Federal authorities in Mexico said the case of 12 youths snatched from a bar in the capital and murdered was tied to a dispute between two of the country’s major drug cartels, raising questions about the links between local drug gangs and groups with an international reach.
Officials from the country’s Attorney General’s Office say the so-called Heaven case, named for the bar from which the youths went missing, was linked to a fight between the Sinaloa Cartel and the Beltran Leyva Organization (BLO).
They said the cartels are battling for control over the increasingly lucrative local drug market in Mexico City, which is currently in the hands of the BLO, reported Milenio. They also said those who led the murder scheme were hitmen from Durango, where part of the Sinaloa Cartel is based, reported La Jornada.

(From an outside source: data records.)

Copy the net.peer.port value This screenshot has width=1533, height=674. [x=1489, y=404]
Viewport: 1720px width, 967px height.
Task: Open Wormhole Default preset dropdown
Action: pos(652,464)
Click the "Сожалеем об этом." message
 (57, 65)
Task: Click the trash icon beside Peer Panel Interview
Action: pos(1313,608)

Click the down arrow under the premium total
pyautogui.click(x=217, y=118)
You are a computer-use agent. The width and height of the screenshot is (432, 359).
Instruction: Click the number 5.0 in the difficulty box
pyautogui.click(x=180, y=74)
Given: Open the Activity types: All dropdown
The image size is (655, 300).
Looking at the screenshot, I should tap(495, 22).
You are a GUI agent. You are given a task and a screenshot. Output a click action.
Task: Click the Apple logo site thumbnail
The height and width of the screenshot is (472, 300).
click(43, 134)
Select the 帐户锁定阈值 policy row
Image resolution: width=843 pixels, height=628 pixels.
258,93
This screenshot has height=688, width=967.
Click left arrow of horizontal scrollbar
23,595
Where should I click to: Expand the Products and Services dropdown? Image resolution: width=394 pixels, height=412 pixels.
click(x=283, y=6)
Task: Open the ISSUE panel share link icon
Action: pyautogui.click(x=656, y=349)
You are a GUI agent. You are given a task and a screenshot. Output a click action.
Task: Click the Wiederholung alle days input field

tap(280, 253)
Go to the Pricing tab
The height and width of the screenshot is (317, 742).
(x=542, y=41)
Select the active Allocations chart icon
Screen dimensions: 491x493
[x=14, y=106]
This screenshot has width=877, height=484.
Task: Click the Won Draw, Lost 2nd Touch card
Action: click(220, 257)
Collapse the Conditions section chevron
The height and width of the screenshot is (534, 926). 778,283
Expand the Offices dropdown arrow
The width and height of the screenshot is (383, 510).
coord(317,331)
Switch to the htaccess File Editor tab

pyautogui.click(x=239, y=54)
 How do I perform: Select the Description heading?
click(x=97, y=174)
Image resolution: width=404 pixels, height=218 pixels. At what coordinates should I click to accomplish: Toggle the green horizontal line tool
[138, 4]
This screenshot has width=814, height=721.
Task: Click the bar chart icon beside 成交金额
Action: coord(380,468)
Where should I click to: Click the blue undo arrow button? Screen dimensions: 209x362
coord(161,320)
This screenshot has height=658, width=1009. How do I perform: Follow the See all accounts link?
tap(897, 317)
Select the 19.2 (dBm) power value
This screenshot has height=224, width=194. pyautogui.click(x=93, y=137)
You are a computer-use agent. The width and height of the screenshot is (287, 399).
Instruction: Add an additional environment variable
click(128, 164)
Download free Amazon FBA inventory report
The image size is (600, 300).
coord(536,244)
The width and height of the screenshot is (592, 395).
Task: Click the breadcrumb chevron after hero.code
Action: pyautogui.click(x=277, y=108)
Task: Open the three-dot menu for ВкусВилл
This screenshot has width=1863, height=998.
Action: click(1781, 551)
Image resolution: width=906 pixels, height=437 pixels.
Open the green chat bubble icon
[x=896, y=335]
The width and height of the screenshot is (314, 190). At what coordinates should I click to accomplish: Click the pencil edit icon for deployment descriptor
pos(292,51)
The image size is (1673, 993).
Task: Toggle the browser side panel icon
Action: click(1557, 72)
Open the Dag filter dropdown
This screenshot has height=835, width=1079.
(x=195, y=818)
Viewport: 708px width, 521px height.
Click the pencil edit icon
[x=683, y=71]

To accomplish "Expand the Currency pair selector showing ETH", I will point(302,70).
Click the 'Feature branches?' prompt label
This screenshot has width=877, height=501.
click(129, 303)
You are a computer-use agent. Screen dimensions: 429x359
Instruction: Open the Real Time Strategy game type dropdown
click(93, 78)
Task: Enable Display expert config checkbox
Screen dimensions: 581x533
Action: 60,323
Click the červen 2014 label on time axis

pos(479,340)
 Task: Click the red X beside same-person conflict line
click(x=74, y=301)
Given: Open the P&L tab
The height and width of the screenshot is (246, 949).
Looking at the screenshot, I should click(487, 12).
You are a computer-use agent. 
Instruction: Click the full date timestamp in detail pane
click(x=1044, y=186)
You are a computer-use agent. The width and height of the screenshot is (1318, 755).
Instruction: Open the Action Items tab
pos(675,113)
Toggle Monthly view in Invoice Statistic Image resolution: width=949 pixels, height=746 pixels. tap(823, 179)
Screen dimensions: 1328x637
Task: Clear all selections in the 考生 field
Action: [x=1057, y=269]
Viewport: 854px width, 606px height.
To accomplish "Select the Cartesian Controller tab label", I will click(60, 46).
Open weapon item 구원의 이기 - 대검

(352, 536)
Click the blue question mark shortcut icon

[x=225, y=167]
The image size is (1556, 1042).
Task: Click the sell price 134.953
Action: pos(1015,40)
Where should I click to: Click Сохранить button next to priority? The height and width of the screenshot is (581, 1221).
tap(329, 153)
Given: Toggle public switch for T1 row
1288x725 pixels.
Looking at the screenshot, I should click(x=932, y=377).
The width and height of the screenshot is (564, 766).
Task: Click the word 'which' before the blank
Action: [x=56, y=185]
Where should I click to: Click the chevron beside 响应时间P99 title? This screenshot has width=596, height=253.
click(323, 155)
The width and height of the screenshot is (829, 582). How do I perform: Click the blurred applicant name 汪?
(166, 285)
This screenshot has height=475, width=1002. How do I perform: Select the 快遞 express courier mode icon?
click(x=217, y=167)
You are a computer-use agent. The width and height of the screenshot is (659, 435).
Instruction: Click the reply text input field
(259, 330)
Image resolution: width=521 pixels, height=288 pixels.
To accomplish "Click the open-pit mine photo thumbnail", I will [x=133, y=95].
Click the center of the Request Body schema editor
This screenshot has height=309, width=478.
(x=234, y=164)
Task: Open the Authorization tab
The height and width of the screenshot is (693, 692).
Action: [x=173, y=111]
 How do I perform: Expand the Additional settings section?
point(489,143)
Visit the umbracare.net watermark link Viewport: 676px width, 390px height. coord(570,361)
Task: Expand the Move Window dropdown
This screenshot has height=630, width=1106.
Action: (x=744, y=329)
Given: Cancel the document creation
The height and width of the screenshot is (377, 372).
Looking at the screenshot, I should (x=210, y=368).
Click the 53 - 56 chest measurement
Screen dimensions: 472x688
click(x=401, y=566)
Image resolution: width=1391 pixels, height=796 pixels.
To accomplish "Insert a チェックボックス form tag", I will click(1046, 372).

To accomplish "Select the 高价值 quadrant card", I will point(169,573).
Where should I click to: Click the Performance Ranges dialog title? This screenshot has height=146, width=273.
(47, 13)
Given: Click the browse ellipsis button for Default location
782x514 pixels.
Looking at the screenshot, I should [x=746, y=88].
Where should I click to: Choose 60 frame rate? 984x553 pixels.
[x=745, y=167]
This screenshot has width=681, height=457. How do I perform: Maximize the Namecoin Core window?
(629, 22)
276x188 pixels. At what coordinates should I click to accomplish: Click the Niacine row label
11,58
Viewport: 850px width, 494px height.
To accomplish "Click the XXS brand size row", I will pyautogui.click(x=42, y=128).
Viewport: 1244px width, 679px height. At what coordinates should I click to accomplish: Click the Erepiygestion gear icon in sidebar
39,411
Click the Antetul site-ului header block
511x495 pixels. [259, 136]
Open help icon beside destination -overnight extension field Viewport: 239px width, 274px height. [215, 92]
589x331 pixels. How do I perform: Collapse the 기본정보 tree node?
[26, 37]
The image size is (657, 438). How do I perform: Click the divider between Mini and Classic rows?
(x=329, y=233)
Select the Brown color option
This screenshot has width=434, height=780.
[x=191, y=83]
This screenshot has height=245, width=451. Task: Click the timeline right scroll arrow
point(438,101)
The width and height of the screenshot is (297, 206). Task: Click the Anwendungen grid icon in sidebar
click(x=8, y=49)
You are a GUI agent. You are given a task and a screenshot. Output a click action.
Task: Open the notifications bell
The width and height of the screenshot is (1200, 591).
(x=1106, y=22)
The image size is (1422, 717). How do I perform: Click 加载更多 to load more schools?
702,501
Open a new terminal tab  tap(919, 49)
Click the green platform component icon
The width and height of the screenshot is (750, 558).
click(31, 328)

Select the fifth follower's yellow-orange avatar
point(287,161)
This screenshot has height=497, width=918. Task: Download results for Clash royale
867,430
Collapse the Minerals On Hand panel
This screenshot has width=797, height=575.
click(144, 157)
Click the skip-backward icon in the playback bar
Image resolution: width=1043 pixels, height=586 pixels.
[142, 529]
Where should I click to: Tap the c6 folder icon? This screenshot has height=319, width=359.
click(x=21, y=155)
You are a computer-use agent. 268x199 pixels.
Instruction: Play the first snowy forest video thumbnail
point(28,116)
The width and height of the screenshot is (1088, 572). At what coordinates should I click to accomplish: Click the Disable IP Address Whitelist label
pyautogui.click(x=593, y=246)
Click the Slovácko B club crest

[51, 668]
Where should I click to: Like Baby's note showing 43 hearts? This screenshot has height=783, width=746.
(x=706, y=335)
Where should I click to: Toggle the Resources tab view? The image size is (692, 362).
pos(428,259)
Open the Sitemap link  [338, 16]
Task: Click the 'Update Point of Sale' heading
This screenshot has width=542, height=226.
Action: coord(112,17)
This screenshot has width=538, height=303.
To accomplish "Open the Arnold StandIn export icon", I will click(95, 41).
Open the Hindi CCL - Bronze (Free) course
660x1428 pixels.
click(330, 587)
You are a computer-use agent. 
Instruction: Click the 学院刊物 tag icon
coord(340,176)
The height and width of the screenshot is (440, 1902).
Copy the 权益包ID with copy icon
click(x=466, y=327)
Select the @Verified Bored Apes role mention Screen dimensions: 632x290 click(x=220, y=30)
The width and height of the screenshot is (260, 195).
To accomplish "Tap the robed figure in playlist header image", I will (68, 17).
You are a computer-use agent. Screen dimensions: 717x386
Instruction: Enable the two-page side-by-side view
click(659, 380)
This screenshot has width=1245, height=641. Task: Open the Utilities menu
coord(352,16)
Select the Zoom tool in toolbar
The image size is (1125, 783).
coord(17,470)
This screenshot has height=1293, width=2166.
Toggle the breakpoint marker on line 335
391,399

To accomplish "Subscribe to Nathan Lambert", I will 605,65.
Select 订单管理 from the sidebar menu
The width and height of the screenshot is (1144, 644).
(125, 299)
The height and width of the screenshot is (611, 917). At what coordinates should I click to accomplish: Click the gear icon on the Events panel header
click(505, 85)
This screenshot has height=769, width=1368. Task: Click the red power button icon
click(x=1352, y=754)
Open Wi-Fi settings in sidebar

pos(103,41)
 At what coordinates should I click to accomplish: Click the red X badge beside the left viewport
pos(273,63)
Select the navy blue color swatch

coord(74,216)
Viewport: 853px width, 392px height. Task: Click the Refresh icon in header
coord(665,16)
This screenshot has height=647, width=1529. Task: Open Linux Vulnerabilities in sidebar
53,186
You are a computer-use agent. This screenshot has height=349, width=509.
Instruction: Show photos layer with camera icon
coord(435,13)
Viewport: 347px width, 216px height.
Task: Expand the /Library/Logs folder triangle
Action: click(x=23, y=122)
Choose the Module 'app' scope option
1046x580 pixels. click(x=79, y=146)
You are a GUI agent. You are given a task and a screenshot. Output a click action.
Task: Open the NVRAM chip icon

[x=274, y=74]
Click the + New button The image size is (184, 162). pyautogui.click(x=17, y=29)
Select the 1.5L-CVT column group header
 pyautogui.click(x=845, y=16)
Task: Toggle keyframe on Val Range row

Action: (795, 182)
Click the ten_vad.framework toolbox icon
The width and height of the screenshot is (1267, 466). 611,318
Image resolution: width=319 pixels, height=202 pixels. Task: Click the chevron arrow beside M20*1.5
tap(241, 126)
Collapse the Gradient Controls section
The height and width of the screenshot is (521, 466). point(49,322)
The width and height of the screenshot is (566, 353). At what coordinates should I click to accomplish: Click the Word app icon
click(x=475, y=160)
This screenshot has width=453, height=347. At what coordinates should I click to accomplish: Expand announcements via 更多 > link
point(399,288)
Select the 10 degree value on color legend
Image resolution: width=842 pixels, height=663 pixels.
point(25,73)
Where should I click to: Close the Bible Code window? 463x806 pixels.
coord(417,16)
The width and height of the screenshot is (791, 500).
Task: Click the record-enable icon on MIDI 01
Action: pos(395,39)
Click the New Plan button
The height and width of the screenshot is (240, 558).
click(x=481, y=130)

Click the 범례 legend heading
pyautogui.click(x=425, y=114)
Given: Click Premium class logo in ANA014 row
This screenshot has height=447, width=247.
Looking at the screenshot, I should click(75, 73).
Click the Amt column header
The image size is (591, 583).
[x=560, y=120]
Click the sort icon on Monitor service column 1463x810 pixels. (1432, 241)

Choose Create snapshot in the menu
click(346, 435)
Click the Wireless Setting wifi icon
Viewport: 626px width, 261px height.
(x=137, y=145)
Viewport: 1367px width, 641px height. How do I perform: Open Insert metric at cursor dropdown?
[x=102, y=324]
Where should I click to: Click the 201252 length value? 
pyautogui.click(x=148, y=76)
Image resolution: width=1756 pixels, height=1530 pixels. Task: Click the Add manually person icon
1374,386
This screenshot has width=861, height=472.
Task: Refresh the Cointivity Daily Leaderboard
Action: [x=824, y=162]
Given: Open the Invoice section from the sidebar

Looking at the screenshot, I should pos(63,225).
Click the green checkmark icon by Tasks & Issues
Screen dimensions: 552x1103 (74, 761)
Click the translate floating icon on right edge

The youths disappeared from the bar Heaven in Mexico City’s Zona Rosa district earlier this year. Their bodies, along with that of another man, were found in a clandestine grave on a ranch in the outskirts of the city.
At the time, city authorities claimed the murders were the result of a dispute between local gangs over drug dealing turf, and were unrelated to major organized criminal groups.
According to federal authorities, however, two of the victims were wanted by the assassins for the murder of another local dealer; the rest had the misfortune of being with them.
InSight Crime Analysis
The conflicting official accounts highlight the complexity of the linkages between local gangs and major international drug traffickers. While gangs often buy or receive their illicit product wholesale from the bigger groups and have to pay a percentage of their earnings to these national organizations, these two levels of the underworld can also operate semi-autonomously, with varying degrees of relations.
Recent violence has been attributed to La Union, a group that has been edging out the city’s leading gang, the Tepito Cartel. La Union has been pointed to as the gang responsible for the Heaven killings. Yet, both gangs also have ties to larger groups: the Tepito Cartel is said to have connections to the BLO, and La Union includes former members of the Familia Michoacana.
There may also be a political component to this story. Mexico City authorities have downplayed growing drug violence in the capital, which has until now been perceived as an “oasis” from the drug war affecting the rest of the nation.
The complexity of these connections in the capital, and nationally, may help explain the differing accounts from federal and local authorities. And in the end, both assertions could carry some truth to them.